**Work to complete**
Repeat word for word the opening stretch of the entries, from the first line through the line containing "Click the blue".

**Provided data**
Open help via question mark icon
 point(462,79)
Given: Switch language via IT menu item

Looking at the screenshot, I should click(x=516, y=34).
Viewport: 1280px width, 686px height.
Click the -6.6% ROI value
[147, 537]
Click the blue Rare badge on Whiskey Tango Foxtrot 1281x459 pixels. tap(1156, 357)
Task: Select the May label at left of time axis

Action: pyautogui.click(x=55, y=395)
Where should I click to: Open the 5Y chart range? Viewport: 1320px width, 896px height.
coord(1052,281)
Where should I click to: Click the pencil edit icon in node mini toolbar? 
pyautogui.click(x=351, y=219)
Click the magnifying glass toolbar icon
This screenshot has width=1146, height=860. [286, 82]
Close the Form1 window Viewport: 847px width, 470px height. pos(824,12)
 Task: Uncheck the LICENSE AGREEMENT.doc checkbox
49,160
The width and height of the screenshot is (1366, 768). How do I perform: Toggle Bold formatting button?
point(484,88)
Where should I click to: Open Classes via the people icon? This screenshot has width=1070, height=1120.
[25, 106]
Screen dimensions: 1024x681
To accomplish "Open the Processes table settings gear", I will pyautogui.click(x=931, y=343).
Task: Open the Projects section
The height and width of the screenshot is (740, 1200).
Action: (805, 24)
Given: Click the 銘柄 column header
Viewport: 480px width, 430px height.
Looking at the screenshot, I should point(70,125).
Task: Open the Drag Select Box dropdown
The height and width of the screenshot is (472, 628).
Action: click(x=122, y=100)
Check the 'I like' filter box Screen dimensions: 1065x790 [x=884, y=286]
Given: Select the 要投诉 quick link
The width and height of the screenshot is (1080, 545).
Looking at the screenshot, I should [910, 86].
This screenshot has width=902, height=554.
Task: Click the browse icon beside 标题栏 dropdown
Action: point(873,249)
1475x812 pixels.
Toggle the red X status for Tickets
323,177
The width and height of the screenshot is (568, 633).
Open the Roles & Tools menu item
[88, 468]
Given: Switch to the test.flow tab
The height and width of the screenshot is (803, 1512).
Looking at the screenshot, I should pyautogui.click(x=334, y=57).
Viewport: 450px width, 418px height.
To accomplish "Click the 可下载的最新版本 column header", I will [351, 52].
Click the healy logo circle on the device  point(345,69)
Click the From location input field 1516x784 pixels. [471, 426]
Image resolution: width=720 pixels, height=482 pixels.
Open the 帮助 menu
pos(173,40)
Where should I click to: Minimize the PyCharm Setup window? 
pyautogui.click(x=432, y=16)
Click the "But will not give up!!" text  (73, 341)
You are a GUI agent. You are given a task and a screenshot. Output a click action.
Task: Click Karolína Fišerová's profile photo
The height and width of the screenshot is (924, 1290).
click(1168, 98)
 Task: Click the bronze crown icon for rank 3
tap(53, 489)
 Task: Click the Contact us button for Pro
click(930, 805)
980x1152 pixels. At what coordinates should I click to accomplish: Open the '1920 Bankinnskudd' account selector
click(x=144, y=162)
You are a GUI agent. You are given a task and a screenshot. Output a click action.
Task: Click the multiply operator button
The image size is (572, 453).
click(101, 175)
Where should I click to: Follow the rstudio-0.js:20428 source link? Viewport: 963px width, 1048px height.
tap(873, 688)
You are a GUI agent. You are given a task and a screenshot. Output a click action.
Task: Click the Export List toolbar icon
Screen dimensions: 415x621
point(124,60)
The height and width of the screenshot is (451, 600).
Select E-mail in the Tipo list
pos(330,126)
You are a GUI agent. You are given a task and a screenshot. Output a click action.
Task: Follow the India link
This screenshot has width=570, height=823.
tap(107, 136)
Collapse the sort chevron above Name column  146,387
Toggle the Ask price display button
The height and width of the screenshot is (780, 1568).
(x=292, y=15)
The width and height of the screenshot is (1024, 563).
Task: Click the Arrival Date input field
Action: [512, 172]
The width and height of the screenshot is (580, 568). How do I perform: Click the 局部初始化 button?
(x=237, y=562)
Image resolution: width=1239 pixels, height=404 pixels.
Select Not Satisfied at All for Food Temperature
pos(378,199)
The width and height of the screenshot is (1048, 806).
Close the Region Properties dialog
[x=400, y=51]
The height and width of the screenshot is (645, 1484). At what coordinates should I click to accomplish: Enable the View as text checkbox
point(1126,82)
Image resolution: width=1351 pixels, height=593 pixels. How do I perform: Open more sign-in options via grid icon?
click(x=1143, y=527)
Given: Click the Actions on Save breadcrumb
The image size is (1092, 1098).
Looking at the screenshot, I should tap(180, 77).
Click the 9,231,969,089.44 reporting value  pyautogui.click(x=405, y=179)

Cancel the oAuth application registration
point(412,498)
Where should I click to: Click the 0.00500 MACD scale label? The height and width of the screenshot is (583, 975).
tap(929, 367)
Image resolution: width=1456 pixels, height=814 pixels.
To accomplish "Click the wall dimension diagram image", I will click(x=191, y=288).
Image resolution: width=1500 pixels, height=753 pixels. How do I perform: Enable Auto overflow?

**Response to the exercise**
Open help via question mark icon
 point(462,79)
Given: Switch language via IT menu item

Looking at the screenshot, I should click(x=516, y=34).
Viewport: 1280px width, 686px height.
Click the -6.6% ROI value
[147, 537]
Click the blue Rare badge on Whiskey Tango Foxtrot 1281x459 pixels. tap(1156, 357)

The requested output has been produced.